The one thing I'll say is this. With the shift in demographics in the US those in the majority (read: whites) are going to have to be more cognizant of those in the minority. The white male is getting hit hardest on this offensive speech issue. I believe that's because they're viewed as the ones benefiting the most from white privilege (or whatever you want to call it.) Even white women don't have as much power or influence as the white male.

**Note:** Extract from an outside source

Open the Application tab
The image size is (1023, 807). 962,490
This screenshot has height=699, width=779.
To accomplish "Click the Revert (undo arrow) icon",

I'm not saying ban offensive speech.

I'm saying that like in the past when a black person was scared to say "fuck you" to a white person out of fear of violating the social norms in place at the time (breaking that norm meant a high risk of being beat down or even being lynched - see Robert Axelrod's The Complexity of Cooperation, Chapter four, for a disscussion of lynching and norms). Now those in the majority are going to have to be much more cognizant that there are consequences to mouthing off.

Fair? Hell, yes. Right? Hell, no.

I'm not one to support censorship. Because of my nation's tolerance of speech I'll go as far as to support the right to say whatever you want, offensive or not. However, say it, and realize it just might affect your bottom line if you're in the spotlight.

Oh, and to this guy's quote: XM Radio Hates Free Speech

Al Sharpton and all the rest of the nappy-headed whiners don’t listen to O&A (or Imus for that matter) and wouldn’t know that a homeless guy wants a go at Condolezza or that a sixty-something old man knows the latest lingo. It’s time for corporate america to tell these special interest whiners where to stuff it.

I have nappy hair. However, I'm not a special interest whiner and I really don't care what O&A said.

I'm no fan of Condolezza, but joking about rape? That makes me very uncomfortable. However, you'd be surprised who is listening to O&A. I noticed they make a few Asian jokes too. That irks me, but I know they're paid to be shocking and XM brags about how uncensored they are...,well, were.

Now my 참치초밥 세트 (tuna sushi dinner set) has arrived. It's time to eat and get back to work on my thesis.

"I may disagree with what you have to say, but I shall defend, to the death, your right to say it." - Francois Marie Arouet Voltaire, The Friends of Voltaire (1907), French philosopher and writer (1694-1778) (Did he really say this? It's explained: here.)

More Links:
What did I say? For better or for worse, depending on your perspective, that's capitalism at work, baby!

Mayer's O and A interview on Youtube.

*I think John mentions Ms. Simpson in this interview...rarely are things coincidences...rarely. However, I'm not the guy's publicist, so it might have been another interview. I just remember putting it together when the rumor broke and having some Mayer fans way upset. However, the new buzz is das ist kaputt: Jessica: Unlucky In Love. So maybe some fans will snap out of their "hatin' on John Mayer" funk now. I, however, believe that they were never fans.